North Carolina reduces its state EITC and allows it to expire for future years
March 15, 2013Print
On Wednesday, North Carolina Gov. Pat McCrory signed legislation that not only reduces the state’s Earned Income Tax Credit (EITC) from the current 5 percent to 4.5 percent of the federal credit, but also allows the credit to expire altogether at the end of 2013 as scheduled.
This is not the definitive elimination of the state EITC. A strong coalition of advocates will continue to make the case that the EITC is essential for a fair tax system and must remain part of the ongoing, broader debate about the budget and tax reform.
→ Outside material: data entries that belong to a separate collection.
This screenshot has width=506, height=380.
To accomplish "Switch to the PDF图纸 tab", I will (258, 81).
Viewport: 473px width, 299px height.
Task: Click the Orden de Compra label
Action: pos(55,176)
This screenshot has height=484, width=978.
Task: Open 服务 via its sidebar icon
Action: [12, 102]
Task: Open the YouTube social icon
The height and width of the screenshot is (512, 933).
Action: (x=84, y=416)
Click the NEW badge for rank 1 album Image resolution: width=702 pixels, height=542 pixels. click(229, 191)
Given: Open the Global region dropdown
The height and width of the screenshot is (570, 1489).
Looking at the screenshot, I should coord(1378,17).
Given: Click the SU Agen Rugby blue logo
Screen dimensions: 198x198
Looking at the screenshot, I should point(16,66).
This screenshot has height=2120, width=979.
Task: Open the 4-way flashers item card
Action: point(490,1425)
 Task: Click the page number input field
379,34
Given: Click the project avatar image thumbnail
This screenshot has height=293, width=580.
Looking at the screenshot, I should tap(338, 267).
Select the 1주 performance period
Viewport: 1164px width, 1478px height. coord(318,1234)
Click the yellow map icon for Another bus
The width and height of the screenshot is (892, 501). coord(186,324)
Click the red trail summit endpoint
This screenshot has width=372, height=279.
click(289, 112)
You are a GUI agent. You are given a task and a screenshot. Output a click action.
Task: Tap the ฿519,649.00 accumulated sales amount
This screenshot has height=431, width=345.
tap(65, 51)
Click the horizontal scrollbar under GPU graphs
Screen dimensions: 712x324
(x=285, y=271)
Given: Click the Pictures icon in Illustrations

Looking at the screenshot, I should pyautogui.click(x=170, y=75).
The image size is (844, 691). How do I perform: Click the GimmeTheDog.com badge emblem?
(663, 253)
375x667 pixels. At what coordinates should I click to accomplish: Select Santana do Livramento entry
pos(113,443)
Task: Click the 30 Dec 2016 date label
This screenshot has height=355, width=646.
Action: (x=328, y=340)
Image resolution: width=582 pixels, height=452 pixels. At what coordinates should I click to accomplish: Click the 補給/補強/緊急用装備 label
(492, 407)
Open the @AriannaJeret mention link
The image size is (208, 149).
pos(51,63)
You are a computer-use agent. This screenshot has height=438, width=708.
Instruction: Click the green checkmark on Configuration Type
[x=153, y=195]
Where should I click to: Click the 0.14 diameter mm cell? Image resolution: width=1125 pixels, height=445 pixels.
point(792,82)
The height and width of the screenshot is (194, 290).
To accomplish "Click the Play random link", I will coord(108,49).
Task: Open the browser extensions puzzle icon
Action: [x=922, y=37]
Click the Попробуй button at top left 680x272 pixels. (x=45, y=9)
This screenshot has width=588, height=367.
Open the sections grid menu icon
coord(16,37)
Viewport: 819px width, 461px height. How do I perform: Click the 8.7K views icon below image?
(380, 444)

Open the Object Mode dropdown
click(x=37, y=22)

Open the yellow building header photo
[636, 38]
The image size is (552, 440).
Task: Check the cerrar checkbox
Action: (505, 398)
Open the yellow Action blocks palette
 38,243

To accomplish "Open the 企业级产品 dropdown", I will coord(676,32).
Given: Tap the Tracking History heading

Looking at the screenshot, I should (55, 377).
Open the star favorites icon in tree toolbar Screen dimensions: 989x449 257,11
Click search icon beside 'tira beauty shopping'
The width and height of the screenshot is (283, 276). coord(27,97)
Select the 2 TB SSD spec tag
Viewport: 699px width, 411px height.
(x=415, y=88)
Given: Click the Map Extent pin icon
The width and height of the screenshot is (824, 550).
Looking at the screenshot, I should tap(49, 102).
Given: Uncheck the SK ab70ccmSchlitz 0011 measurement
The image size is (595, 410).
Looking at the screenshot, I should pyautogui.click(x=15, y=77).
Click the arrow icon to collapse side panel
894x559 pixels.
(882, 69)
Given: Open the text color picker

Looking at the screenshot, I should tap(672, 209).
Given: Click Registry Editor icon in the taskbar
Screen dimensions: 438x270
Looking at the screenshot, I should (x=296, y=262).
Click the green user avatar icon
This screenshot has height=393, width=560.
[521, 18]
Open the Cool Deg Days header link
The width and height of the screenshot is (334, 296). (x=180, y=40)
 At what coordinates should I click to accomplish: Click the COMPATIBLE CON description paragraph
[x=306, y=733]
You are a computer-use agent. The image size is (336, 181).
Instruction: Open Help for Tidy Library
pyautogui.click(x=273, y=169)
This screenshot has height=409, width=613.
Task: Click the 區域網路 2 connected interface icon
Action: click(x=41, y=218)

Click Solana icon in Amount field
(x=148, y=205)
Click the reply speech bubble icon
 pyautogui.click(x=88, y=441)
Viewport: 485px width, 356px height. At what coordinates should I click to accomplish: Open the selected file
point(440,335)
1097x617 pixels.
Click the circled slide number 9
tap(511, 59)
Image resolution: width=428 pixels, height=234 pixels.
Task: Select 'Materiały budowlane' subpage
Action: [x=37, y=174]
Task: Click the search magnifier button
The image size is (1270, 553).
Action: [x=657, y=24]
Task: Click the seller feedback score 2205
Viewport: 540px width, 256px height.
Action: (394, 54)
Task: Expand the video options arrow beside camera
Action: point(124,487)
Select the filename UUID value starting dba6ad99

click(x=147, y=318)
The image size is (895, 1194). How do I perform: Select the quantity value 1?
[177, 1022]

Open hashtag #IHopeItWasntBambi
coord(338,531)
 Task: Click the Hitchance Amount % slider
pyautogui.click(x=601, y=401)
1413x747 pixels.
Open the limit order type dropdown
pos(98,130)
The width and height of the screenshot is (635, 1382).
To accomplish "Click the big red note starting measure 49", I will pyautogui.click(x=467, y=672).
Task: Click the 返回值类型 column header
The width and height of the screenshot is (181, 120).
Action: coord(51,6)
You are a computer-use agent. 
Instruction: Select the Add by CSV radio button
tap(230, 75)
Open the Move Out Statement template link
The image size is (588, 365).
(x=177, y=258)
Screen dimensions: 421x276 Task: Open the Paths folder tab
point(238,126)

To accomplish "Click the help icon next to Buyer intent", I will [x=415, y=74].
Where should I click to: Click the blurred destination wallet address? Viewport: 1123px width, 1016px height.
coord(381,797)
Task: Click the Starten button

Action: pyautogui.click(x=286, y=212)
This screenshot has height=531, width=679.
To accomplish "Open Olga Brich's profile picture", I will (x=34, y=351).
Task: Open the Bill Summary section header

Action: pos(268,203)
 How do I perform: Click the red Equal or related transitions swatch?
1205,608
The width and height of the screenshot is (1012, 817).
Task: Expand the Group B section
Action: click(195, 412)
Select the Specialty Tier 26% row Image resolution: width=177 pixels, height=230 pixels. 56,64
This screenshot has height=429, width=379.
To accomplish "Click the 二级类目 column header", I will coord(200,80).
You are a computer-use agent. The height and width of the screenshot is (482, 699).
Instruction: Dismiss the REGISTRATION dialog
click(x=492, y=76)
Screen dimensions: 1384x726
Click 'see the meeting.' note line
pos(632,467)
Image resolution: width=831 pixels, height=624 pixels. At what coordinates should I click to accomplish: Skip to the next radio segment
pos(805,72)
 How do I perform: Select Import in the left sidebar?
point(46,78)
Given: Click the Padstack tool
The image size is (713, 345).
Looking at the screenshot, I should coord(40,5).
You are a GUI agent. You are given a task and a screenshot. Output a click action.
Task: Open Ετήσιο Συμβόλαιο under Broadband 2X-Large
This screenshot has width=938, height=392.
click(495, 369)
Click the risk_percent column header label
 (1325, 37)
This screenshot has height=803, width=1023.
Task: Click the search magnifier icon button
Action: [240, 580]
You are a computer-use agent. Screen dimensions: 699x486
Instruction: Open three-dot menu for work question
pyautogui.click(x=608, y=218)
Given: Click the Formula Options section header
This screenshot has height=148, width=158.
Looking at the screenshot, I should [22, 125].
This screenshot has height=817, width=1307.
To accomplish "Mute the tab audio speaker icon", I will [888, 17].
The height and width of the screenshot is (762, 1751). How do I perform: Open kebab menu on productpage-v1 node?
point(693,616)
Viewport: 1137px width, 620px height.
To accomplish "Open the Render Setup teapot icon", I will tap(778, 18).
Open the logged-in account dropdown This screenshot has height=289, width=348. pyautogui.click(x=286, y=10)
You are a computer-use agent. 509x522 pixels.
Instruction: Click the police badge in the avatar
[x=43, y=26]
The repeal of the credit couldn’t come at a worse time for hard-working parents in North Carolina, who are already struggling to support their families and stay out of poverty. A parent working full-time, year-round at the minimum wage of $7.25 earns about $17,000 a year but pays more than nine cents out of every dollar they earn in state and local taxes, while the wealthiest pay only six cents.
The state EITC helps make the state tax system fairer by allowing low- and middle-income working families, who are already paying more on their hard-earned dollar than the wealthiest, to keep more of what they earn. Eliminating the credit would raise taxes on more than 900,000 North Carolinians across all of the state’s 100 counties in the face of persistently high unemployment and a statewide poverty rate of 17.8 percent.
To make matters worse, policymakers are considering eliminating the income tax, and thus the Child Tax Credit, and Child Care Tax Credit, and offsetting the lost revenues with higher sales taxes, which already hit these low- and middle-income families the hardest. If North Carolina can afford to pursue tax cuts for the state’s wealthiest households then surely it can continue to make a small investment in the state EITC that will make a big difference in the lives of hard-working families.